I beat the "get rid of divisions" drum really hard last year. It's the only way to get this system working. Somehow the Big 12, of all conferences, is the only one to get it right. Obviously, I like Klatt's solution. I wouldn't say you HAVE to win your conference championship game, though, to make it. But I'd say you'd have to at least make it to the conference championship game to make the playoff. No way you can be the 3rd (or worst) best team in your conference and make the playoff.

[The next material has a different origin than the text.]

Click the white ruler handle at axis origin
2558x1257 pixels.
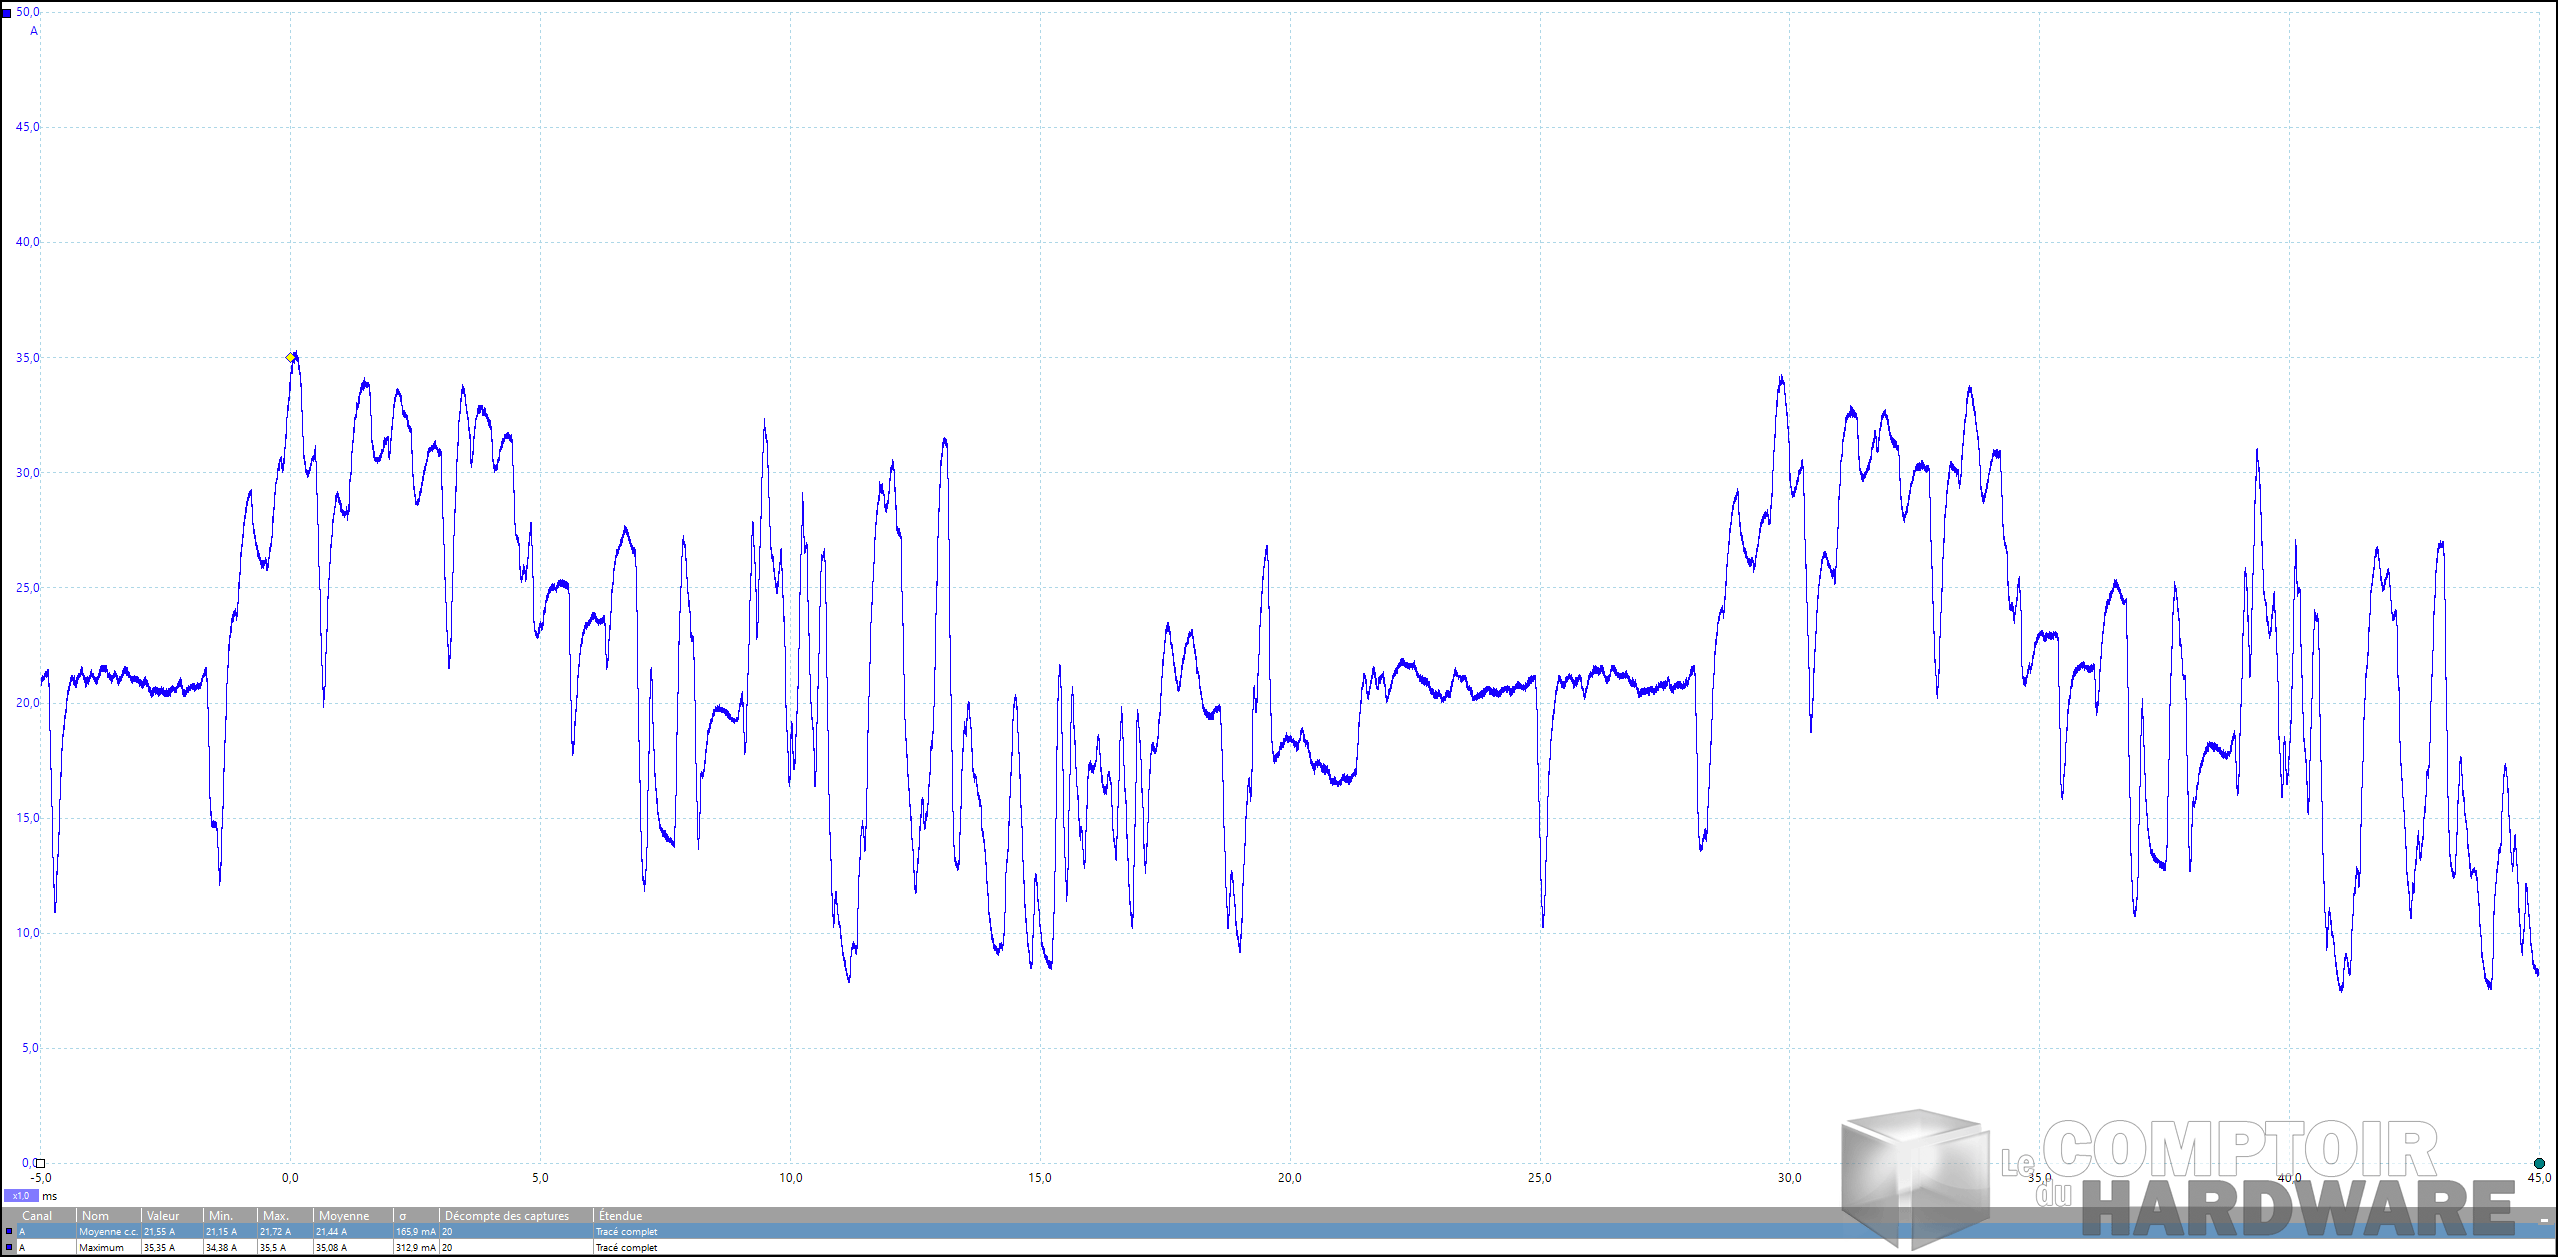pos(40,1163)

I've been debating it with friends lately too....I think its absurd the Big 10 is so Top heavy in the "East". It's absurd the SEC is so top heavy in the "West". It's an unfair advantage to teams like Wisconsin, Georgia, etc., to benefit from such scheduling discrepancies. Wisconsin doesn't get Penn State and Michigan every year....
I do agree with Klatt the winning the conference championship game should be a barrier of entry. It essentially makes it a 10 team playoff. After the conference championship games, you evaluate who the best 4 out of 5 teams is.
CFB divisions are stupid. Do away with it. Go to at least a 9 team conference schedule that includes 1 major rival on the calendar every year. You rotate the rest. Two highest ranked teams in conference get invited to conference championship. Winner gets a look at going to "Final 4".
He was 100% correct when he talked about how the committee was "borderline corrupt". It's not even borderline actually.....not when ESPN has an SEC Network, 15 year contract with the SEC, and $2B invested in them. And they paid $5.6B for rights to the playoff. The "conflict of interest" is astounding. And it benefitted us twice (once when ESPN didn't want TCU or Baylor because they wouldn't bring viewership) and once when our resume was so solid it allowed them to take us over Penn State.
Putting Alabama in this year was just confirmation of the money grab they view it as. Protect their investment (Bama/SEC) while damaging Fox Sports minimally. I promise there were a lot of high-fives among executives a ESPN when Bama was formally announced. Big win for their network and investment. And borderline "F-you" to Delaney and Big 10 for making Fox our #1 partner.